Protecting Privacy While Practicing Ongoing Monitoring

How compliance prevents your continuous employee monitoring program from feeling like “Big Brother.”

Background checks always involve balancing an organization’s right to protect its people, assets, and reputation with the obligation to respect the privacy of individuals. This balance is achieved by practicing strict compliance with FCRA regulations surrounding the collection, use, and disposal of consumer information.

The same principles apply to continuous employee monitoring. It’s possible to stay on top of issues that might compromise your workplace while also protecting people’s privacy. Compliance is the key.

What is continuous monitoring, how does it work, and what role does compliance play?

Pre-employment background checks set a minimum standard for employees across the areas that are screened. For example, with the help of employment screenings, you’ll know that your drivers have clean motor vehicle records, your retail associates have clear criminal records, and your “C” suite team is free from compromising social media activity. Continuous employee monitoring ensures that these baseline standards continue to be met.

Continuous monitoring is not spying on your employees, looking for “bad” behavior, or playing “gotcha.” Rather, ongoing monitoring with the help of a professional screening vendor could look like the following:

Criminal Record Alerts

If one of your employees engages in criminal activity after you’ve hired them, you may need to know. Not knowing carries risks such as negligent retention suits, high insurance premiums, poor performance, or damages to your business or reputation. Ongoing criminal records checks detect criminal activity as soon as it’s committed and before harm can be done to your organization.

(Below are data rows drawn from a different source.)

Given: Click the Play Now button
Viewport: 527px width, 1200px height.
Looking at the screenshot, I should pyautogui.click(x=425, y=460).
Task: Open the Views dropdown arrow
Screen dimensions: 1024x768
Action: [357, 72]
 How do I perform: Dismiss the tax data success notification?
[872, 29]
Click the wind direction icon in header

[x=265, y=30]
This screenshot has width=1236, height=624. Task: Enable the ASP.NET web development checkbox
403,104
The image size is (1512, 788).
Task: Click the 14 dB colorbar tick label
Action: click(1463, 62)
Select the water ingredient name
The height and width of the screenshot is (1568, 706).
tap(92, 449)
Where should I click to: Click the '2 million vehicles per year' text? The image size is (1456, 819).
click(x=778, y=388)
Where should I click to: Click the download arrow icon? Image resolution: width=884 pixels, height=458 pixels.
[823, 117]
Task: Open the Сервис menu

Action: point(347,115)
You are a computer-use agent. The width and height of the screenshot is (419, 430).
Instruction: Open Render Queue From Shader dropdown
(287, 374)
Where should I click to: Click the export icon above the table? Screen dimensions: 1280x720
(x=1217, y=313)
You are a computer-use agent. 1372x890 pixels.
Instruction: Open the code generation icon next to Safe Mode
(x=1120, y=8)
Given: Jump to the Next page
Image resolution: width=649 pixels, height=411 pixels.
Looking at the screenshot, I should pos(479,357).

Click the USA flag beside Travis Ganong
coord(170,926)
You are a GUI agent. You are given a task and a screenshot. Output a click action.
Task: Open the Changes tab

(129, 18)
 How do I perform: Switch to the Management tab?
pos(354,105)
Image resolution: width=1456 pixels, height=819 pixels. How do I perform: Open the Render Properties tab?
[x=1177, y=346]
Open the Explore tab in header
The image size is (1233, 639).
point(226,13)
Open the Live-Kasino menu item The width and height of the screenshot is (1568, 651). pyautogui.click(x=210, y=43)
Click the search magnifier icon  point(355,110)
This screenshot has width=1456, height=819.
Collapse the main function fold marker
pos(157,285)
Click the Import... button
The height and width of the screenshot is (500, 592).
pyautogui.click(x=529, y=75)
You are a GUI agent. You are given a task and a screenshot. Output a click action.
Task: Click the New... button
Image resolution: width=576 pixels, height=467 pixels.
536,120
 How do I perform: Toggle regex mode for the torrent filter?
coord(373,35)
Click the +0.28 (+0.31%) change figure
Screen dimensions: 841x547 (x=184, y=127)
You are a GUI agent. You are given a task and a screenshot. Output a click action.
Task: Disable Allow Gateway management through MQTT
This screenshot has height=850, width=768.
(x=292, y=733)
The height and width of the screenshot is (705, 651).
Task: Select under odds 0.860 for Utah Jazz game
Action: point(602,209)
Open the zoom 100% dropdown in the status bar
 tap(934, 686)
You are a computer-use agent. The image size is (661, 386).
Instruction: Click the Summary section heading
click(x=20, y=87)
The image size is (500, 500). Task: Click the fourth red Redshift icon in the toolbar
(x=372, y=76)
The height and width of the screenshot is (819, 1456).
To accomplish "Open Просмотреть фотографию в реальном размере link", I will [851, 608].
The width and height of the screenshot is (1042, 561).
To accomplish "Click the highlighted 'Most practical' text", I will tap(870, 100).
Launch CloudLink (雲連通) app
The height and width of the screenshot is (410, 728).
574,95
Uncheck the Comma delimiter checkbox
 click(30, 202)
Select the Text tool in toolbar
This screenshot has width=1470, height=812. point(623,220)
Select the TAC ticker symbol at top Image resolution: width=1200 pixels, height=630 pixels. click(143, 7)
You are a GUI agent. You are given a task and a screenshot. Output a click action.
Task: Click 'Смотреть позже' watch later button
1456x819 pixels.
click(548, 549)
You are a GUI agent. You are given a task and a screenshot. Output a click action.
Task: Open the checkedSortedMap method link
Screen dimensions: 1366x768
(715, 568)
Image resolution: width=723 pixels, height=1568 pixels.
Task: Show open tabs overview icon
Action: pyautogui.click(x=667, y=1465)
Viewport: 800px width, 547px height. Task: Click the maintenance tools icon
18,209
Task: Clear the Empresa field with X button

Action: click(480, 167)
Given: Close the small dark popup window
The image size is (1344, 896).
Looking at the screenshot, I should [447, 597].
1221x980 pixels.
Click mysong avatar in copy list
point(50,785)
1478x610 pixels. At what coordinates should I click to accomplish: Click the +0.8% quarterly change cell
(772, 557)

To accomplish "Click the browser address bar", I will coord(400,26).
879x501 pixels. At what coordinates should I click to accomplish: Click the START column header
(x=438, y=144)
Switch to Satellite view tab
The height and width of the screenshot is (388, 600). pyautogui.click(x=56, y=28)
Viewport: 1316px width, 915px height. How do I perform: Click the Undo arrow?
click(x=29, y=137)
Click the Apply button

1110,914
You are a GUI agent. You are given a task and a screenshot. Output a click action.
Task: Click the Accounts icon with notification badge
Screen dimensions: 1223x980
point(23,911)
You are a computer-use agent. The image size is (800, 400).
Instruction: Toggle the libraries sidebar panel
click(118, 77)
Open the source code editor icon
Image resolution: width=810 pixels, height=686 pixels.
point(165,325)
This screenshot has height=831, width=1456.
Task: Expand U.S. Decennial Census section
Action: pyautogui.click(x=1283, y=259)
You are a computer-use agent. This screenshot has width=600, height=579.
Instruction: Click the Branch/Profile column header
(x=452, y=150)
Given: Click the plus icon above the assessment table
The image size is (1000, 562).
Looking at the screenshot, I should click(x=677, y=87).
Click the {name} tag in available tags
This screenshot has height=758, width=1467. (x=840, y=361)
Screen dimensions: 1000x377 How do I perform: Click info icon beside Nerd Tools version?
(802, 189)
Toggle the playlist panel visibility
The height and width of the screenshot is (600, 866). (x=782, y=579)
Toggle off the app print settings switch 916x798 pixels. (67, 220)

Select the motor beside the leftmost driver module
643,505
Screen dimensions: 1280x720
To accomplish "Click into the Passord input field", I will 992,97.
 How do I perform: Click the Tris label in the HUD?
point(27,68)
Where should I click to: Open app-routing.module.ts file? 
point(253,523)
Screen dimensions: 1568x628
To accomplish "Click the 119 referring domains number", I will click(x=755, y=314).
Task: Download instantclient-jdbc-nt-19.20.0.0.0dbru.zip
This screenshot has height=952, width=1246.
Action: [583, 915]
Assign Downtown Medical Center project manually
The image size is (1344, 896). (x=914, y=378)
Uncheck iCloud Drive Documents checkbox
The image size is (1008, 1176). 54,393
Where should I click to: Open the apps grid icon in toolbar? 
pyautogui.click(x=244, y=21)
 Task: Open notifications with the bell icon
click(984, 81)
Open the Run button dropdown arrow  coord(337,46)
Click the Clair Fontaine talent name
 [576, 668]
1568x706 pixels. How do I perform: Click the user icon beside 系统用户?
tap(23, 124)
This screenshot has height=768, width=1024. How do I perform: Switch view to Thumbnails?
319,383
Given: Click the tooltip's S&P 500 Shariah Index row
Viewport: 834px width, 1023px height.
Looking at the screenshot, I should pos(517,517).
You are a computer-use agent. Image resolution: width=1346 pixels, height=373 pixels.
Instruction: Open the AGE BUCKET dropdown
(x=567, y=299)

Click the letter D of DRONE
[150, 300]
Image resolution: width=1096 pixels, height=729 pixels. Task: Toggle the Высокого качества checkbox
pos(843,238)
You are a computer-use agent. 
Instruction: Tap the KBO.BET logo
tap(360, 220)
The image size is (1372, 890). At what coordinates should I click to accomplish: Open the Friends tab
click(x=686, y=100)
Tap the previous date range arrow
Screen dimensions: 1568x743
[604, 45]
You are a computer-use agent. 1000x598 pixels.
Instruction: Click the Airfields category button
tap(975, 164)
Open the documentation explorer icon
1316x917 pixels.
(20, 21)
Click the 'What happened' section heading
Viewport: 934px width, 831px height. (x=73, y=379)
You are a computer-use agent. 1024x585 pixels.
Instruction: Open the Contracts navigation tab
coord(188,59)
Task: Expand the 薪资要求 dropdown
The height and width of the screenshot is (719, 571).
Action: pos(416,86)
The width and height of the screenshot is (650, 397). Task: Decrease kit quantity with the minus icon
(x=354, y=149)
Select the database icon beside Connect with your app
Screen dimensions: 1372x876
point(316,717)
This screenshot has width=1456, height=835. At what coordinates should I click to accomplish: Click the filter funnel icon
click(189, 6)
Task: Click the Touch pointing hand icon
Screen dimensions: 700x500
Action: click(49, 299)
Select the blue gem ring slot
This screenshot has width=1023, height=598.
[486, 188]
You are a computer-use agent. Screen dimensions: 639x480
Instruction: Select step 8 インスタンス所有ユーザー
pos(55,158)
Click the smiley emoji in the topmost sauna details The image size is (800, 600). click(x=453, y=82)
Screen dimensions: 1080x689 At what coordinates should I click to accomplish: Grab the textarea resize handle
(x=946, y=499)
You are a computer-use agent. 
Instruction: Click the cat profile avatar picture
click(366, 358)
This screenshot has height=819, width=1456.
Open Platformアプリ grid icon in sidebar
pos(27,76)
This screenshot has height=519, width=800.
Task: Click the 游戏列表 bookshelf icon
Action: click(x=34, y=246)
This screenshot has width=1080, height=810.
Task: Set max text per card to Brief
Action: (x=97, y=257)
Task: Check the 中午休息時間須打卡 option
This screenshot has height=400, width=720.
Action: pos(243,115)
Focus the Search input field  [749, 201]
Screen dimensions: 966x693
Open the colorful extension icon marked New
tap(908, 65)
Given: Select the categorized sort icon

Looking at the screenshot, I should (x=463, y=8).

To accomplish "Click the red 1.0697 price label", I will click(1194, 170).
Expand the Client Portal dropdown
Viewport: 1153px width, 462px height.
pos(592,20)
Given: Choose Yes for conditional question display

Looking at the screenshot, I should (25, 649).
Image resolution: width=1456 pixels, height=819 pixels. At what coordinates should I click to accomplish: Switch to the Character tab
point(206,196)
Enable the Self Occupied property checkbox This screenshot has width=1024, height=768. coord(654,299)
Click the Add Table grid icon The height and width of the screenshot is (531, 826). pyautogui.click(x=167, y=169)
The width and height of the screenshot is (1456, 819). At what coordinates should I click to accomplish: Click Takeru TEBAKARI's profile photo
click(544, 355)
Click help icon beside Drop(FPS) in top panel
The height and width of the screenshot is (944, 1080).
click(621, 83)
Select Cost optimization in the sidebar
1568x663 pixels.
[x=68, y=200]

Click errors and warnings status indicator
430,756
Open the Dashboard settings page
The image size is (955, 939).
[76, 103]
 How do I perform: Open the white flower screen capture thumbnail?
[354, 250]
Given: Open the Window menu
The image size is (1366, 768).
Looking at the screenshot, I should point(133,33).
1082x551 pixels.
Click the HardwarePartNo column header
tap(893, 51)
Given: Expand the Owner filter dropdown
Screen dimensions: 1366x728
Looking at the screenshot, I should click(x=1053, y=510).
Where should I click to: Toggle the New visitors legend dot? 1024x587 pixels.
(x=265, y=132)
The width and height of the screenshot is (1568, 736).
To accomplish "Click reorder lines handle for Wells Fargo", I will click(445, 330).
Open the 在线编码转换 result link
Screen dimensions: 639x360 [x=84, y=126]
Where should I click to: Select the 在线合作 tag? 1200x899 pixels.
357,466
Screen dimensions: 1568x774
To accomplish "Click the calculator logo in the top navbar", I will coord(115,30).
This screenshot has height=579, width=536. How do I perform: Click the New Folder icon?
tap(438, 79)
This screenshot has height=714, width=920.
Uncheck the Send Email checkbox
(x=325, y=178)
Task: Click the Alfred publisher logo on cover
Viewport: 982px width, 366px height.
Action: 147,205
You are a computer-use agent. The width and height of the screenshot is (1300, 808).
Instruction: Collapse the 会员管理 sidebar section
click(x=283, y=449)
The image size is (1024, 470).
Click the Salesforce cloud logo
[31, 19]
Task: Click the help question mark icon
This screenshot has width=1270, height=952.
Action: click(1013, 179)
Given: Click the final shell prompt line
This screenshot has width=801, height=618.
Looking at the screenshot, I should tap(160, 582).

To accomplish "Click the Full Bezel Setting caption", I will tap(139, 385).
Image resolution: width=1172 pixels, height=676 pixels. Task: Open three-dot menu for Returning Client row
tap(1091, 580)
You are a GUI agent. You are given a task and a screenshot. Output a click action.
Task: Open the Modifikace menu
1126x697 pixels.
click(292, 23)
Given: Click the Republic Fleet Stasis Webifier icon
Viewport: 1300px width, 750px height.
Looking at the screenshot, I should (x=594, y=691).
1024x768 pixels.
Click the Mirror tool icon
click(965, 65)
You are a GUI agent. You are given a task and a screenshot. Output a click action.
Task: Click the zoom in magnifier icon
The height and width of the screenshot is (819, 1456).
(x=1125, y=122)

Compliance: Not all criminal activity is relevant to the job. Your background check provider will flag the activity, assess whether it’s relevant or poses a risk, and pass along the info. Then, you can follow predetermined company policies to take any necessary actions.

Drug Testing

Regular or random drug testing boosts productivity, prevents accidents, and improves morale.

Compliance: Drug and alcohol testing programs must be communicated clearly and conducted consistently to all employees.

Motor Vehicle Reports

Ongoing MVR monitoring keeps bad drivers representing your business off the road. Suppose one of your drivers has had their license suspended or been involved in a DUI even when not driving on the clock. In that case, you need to know because continuing to allow them to drive for you may be a violation of industry standards and may put your organization at risk.

Compliance: Relevance is, of course, key. MVR monitoring should be focused on drivers or other similar positions. You likely don’t need to know if your sales clerk lost their license or your AP clerk had a moving violation last weekend.

The Bottom Line

The goal of continuous monitoring is not to spy; it’s to provide the additional, relevant information employers need to protect their workplaces. Ongoing monitoring comes in various forms, so talk to your background check provider about a package that promptly identifies relevant, problematic behavior before issues escalate into costly nightmares.